In recent months, the battle against unlicensed online prescription drug distributors has widened to include online marketing campaigns that promote such sites, rather than just the distributors themselves, which are frequently beyond the easy reach of the U.S. legal system.

Those efforts come as Google is reportedly preparing for an initial public offering that is expected to value the company at more than $15 billion, due in part to profits earned on its growing keyword advertising business.

A Google search on the term "Vicodin" by CNET News.com on Friday revealed 10 sponsored results for distributors that do not apparently require buyers to provide prescriptions.

Google spokesman David Krane said the company's policy is to accept ads only from pharmacies that require customers to provide appropriate evidence of authorization, such as a doctor's prescription or consultation, before fulfilling orders.

"We have a large advertiser base that is constantly changing," he said. "When we're made aware that a company is violating our terms of service we take appropriate action."

Krane said Google is exploring the adoption of more stringent measures, including limiting sales of pharmaceutical ads to VIPPs-certified companies, among other options.

Slippery boundaries
But Google must consider its audience beyond the United States, Krane added, given that a large portion of its traffic originates overseas, where laws may be different. The company wants to provide the broadest set of commercial options to advertisers and visitors, he said.

The nuances of keyword advertising are also hard to police.
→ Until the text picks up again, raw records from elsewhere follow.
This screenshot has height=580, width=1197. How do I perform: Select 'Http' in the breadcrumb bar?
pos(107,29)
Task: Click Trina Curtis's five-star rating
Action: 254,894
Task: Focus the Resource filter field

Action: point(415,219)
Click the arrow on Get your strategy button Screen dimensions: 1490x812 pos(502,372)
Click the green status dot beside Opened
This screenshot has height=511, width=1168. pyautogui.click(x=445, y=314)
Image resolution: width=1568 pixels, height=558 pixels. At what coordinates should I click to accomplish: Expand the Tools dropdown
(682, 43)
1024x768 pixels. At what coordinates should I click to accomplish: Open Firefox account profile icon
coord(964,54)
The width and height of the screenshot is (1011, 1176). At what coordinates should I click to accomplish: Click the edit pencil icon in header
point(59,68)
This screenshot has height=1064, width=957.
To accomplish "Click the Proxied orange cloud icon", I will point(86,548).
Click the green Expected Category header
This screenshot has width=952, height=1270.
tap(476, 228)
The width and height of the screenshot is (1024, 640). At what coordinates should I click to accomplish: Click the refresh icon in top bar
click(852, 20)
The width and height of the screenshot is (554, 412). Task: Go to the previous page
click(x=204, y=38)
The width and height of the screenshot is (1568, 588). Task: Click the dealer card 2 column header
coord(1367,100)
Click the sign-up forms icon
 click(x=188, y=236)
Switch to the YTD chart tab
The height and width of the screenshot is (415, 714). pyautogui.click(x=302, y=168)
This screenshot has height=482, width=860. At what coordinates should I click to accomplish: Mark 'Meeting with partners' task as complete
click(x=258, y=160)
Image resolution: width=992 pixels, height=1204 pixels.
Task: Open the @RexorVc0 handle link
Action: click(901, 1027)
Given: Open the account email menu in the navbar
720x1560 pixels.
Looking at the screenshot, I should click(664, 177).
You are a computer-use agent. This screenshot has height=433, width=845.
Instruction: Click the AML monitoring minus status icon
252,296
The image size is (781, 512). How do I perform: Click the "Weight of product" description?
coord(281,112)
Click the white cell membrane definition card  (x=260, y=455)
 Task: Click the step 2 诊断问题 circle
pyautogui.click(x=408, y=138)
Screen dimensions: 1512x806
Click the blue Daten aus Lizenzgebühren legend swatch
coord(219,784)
By disabling keyword advertising on the term "Vicodin," for example, Google could be restricting an organization that wants to promote a Vicodin addiction recovery program, Krane said.

NABP has itself purchased advertising tied to the term "Vicodin" on Google, sponsoring an ad warning consumers about the dangers of ordering drugs online.

Drugstore.com is also a major Google advertiser, and would likely benefit from a reduction in the number of advertisers competing for keywords through lowering its own advertising costs. Drugstore.com's Conner said the company did not expect to increase sales through this effort, however, since it already requires customers to produce a prescription for the drugs they buy.

Drugstore.com has also contacted AOL about the issue. The online giant licenses Web search and sponsored search results from Google, and ads for unlicensed pharmacies have appeared within AOL search results in the past, according to NABP.

AOL spokesman Andrew Weinstein said the company's advertising practices are in line with policies advocated by Drugstore.com and the NABP, as a matter of long-standing policy.

"We do not accept ads from any offshore pharmaceutical companies. We only accept ads from pharmacies accredited by VIPPS," Weinstein said. "We work with search partner Google to try to ensure that all the search links, the sponsored search links, are in line with that standard. I say 'try' because occasionally things slip through and we try to bring them down right away."

Overture, the commercial search arm of Yahoo, is evaluating its options in the arena of pharmaceutical advertising.

"We are currently evaluating a third-party program to help identify legitimate online pharmacy advertisers that are appropriate for Overture's marketplace. In addition, we are continuing to explore other alternatives to help us achieve this goal," Overture said in a statement.

Lisa Gurry, MSN group product manager, said that the Microsoft unit is "working closely with our top partner for paid search ads, Overture, and others in the industry to ensure any concerns regarding online pharmacies are addressed."